**YOUR TASK:**
Given these entries, repeat exactly the lines starting with the one that has "Image resolution: width=1338" and going on through the one that has "Send & Receive", both included, but none of the pictures.

**INPUT DATA:**
####

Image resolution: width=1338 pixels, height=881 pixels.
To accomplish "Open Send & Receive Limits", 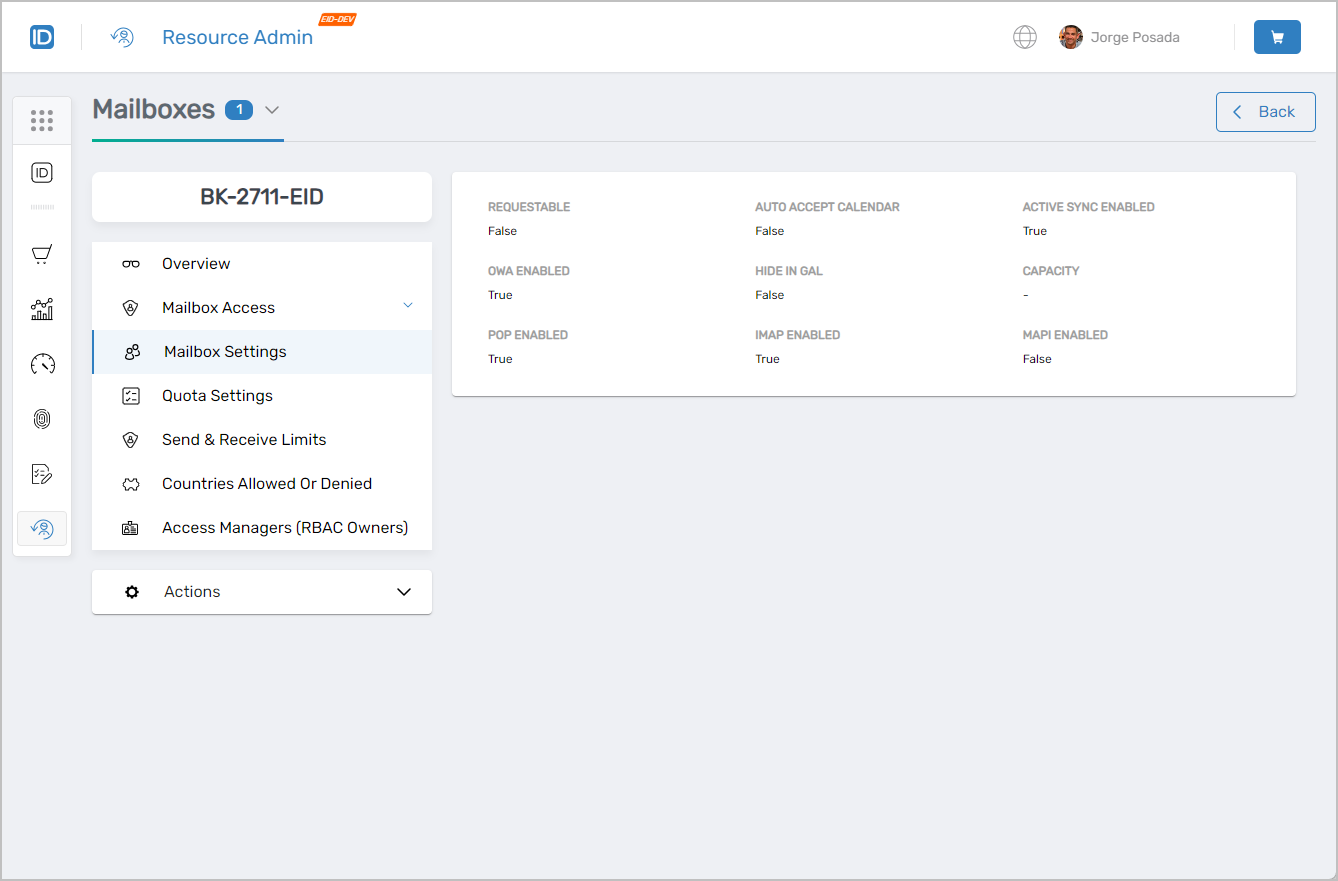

####

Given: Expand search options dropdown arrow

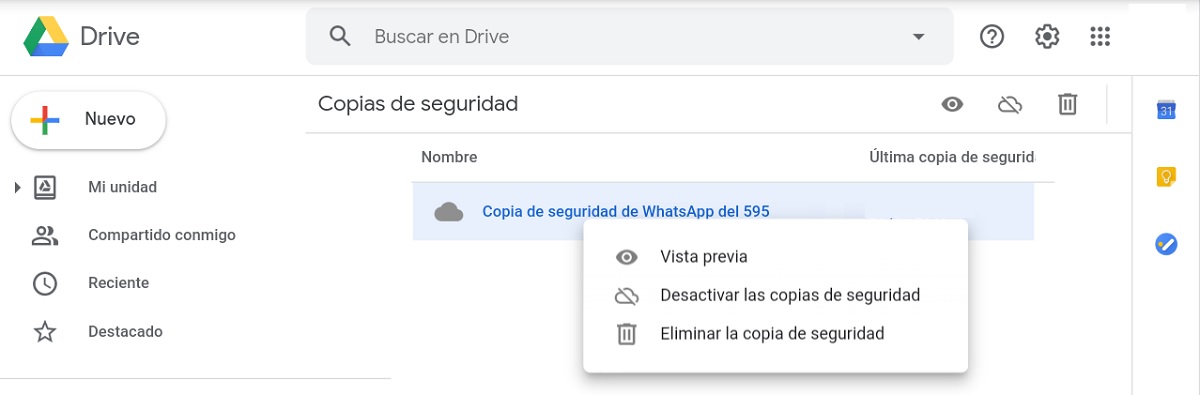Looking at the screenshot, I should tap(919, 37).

####

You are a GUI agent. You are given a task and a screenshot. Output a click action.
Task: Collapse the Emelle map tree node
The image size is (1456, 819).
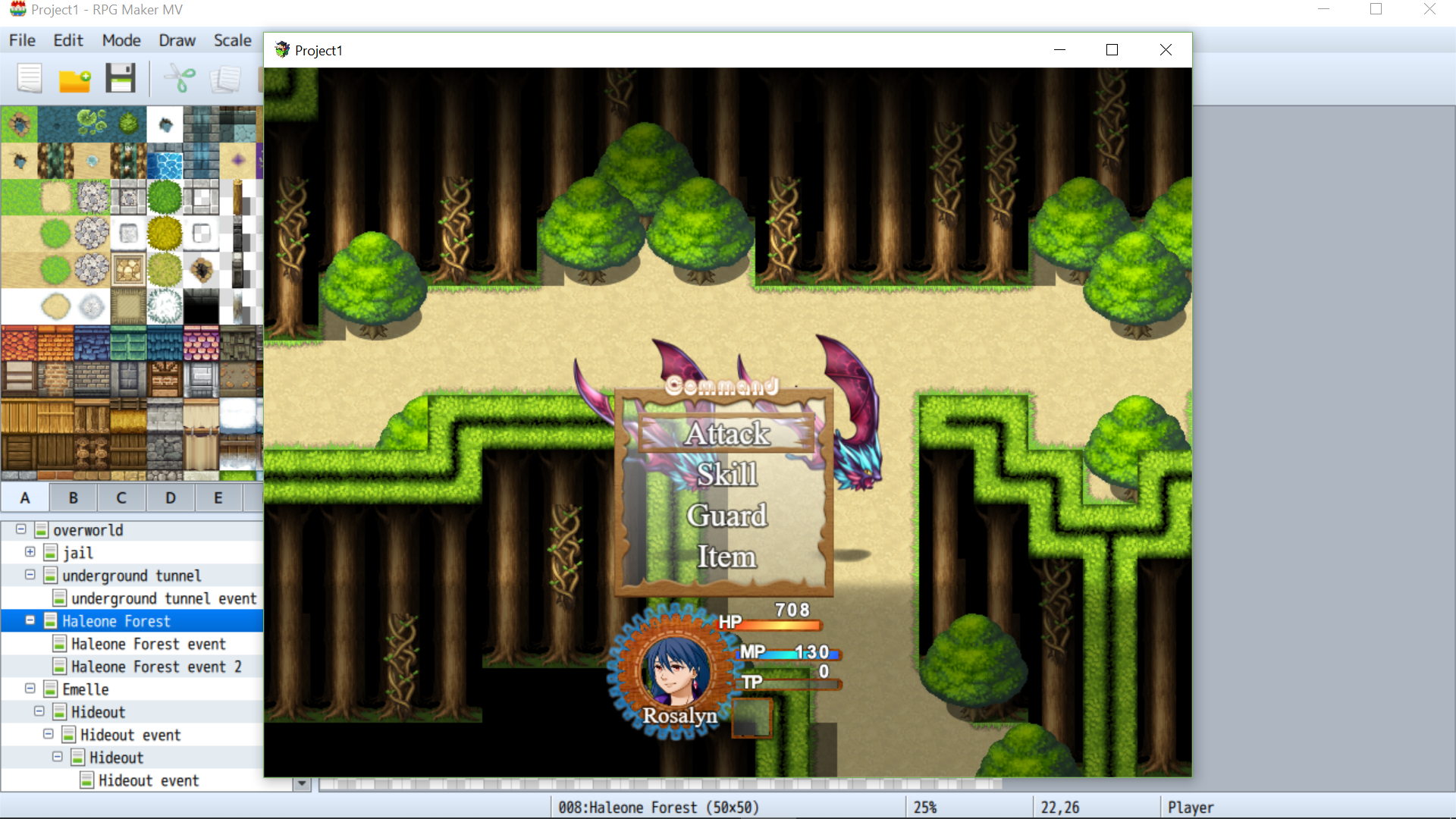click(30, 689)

####

**OUTPUT BELOW:**
Image resolution: width=1338 pixels, height=881 pixels.
To accomplish "Open Send & Receive Limits", 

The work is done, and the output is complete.